The downside is the this will freeze Numbers for several minutes on a 4000 row file. So I went looking for a better solution

Dave mentioned hack where you create a column in Excel which generates the SQL insert statement. Then export those and run against a database — but that still seemed like a lot of work.

Sqlite

https://twitter.com/pinkkis/status/818797075953500160

I like SQLite but I wanted something that created the schema for me as there’s 70 columns and I’m a very lazy bear.

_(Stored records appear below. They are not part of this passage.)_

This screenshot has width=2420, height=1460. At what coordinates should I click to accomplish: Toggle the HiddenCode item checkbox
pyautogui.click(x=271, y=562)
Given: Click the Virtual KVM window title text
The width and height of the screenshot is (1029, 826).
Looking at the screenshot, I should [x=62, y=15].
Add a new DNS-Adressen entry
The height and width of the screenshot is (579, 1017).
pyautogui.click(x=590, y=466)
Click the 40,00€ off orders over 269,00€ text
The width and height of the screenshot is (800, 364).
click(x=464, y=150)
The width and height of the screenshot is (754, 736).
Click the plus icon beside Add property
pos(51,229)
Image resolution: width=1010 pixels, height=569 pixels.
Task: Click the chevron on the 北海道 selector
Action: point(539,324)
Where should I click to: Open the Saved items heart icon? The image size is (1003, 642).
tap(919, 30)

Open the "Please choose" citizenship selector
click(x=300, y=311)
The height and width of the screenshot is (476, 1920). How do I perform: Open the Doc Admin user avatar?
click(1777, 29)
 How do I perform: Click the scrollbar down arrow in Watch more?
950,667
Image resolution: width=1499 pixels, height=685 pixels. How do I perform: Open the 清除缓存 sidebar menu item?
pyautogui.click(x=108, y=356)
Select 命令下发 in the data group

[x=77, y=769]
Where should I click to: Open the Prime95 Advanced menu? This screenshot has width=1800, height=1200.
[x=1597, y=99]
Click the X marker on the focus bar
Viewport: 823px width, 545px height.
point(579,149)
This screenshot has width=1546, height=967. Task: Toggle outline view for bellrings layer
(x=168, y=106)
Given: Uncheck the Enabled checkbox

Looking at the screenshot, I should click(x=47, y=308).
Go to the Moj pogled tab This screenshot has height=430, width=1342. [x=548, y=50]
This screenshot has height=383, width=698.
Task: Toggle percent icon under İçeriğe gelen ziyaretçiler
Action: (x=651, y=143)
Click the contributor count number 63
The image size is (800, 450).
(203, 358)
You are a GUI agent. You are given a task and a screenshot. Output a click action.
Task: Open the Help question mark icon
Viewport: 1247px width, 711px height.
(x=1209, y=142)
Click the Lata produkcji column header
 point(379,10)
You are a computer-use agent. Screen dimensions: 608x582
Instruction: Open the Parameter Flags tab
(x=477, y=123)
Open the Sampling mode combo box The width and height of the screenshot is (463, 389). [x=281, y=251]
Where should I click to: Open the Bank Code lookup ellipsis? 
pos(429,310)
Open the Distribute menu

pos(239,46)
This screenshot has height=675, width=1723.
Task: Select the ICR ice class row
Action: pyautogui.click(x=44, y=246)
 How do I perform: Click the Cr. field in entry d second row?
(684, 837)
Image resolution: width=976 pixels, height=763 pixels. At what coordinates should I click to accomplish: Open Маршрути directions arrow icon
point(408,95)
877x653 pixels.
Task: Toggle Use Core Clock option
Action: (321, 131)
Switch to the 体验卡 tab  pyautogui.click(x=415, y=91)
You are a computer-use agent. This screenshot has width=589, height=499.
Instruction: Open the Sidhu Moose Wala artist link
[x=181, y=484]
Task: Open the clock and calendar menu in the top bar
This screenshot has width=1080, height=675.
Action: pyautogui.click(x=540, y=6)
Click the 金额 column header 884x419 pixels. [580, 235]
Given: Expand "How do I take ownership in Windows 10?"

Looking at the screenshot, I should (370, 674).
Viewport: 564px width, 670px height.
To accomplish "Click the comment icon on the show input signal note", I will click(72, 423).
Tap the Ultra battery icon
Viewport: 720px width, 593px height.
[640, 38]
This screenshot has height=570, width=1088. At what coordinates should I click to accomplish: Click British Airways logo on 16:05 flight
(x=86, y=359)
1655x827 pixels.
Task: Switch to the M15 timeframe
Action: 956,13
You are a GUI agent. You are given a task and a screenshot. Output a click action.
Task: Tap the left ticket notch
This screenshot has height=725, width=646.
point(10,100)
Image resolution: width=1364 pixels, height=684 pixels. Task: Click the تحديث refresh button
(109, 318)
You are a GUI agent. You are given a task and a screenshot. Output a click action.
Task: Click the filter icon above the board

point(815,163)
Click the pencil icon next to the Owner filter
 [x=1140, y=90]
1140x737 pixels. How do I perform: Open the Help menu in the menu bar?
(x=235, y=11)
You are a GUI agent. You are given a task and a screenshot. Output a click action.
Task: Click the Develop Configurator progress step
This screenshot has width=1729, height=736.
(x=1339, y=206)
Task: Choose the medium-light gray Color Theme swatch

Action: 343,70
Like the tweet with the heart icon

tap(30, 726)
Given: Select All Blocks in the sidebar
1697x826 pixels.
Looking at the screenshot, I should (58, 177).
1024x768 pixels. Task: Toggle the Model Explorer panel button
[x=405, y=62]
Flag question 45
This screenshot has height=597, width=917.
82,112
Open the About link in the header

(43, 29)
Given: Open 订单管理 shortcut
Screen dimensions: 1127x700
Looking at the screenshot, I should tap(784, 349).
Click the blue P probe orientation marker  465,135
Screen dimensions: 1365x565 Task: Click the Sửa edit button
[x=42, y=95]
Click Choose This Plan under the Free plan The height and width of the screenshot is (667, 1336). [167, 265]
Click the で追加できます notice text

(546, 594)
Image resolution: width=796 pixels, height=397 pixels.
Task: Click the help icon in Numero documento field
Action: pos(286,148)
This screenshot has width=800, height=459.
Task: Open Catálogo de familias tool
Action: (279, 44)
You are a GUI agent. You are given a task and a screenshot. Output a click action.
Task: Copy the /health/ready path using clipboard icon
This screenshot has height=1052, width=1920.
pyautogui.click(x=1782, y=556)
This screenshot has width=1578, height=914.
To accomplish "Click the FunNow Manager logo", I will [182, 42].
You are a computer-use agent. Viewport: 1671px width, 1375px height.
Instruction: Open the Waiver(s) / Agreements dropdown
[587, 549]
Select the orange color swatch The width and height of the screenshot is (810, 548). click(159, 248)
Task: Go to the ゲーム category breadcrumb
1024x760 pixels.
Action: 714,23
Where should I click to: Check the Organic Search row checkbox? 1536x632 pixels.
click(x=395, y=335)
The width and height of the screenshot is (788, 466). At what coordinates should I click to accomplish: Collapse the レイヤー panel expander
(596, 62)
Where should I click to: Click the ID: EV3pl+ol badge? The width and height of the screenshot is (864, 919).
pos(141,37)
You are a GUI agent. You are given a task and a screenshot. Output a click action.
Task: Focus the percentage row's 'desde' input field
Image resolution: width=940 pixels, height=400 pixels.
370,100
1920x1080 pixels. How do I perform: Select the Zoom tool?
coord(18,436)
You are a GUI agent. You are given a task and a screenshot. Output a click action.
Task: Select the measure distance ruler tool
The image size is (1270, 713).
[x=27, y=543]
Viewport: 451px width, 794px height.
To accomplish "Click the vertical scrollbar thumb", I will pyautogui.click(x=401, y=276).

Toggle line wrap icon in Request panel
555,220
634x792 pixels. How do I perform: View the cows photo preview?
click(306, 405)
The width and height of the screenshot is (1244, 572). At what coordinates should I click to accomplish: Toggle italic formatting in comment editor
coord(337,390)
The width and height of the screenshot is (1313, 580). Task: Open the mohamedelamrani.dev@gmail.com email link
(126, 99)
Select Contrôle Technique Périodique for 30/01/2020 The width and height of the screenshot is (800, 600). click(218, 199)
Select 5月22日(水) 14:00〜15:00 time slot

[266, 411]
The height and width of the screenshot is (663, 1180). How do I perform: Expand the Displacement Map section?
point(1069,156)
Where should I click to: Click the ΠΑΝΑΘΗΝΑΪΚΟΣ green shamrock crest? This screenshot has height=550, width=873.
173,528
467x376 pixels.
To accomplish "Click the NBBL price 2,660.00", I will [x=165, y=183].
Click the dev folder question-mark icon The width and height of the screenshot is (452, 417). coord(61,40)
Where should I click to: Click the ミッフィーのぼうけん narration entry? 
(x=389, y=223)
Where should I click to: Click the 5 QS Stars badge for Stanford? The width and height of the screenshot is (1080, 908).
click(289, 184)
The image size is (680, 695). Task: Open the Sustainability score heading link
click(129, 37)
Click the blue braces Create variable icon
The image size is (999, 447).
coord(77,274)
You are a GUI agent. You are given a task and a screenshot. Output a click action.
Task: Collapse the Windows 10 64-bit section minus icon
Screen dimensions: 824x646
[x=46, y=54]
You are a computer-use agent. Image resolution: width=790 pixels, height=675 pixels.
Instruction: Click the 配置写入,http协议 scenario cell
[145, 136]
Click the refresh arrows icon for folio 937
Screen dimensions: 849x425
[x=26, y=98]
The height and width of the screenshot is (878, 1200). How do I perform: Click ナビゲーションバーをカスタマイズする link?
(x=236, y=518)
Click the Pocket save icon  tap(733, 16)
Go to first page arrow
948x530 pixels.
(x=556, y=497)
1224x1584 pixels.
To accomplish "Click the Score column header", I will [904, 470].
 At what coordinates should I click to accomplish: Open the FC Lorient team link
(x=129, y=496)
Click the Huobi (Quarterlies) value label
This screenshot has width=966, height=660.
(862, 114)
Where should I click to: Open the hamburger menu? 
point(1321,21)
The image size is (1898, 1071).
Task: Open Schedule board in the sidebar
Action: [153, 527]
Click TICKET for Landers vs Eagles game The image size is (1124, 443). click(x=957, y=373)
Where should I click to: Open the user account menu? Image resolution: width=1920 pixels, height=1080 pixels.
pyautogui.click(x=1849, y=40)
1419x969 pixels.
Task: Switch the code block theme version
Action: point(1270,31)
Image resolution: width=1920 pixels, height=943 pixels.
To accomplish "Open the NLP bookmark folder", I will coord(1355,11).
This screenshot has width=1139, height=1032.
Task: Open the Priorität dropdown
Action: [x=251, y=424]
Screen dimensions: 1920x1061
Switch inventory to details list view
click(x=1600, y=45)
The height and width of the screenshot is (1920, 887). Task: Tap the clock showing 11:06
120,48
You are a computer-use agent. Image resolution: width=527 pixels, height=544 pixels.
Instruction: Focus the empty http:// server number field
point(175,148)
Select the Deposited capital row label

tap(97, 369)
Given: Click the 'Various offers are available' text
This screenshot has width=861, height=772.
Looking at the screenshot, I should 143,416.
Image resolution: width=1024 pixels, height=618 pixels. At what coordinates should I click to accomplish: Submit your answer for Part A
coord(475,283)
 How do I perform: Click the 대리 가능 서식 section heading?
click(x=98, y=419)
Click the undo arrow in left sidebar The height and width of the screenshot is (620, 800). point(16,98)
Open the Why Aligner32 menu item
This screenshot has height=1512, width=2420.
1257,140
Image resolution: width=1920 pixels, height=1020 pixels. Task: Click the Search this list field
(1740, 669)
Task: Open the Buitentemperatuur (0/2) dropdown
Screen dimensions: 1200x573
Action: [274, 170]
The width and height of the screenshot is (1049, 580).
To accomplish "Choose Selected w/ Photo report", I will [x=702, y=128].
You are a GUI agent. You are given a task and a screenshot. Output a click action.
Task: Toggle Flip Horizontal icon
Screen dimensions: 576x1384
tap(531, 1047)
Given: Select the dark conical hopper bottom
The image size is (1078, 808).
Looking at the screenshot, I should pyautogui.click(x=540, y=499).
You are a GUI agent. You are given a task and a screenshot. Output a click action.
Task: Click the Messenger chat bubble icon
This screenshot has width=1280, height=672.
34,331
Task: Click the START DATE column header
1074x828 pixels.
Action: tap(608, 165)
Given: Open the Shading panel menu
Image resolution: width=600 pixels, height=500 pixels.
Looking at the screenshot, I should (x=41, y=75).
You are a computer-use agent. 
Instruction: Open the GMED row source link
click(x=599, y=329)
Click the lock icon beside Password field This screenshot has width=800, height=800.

As it happens, SQLite will auto-create the schema for you (mostly just the CSV column header and the TEXT type). Here’s the section from the .import documentation

when the table does not previously exist, the table is automatically created and the content of the first row of the input CSV file is used to determine the name of all the columns in the table

So to import my_file.csv into a table named users, it’s as easy as

sqlite3
.mode csv
.import my_file.csv users
select * from (select count(*) as n, Email from users group by Email order by n DESC) as counts where n > 1;

q

https://twitter.com/peterc/status/818804467755847680

q is a handy tool which essentially uses sqlite behind the scenes and lets you directly query the csv file with sql from the command line.

q -H -d "," "select count(*) as n, Email from ./Coach_Users_259864_export_2017-01-09_17_31.csv group by Email order by n DESC"

The -H tells it to use the CSV header row to name the columns and -d tells it to use a comma as the delimiter (I wish that was the default instead of space)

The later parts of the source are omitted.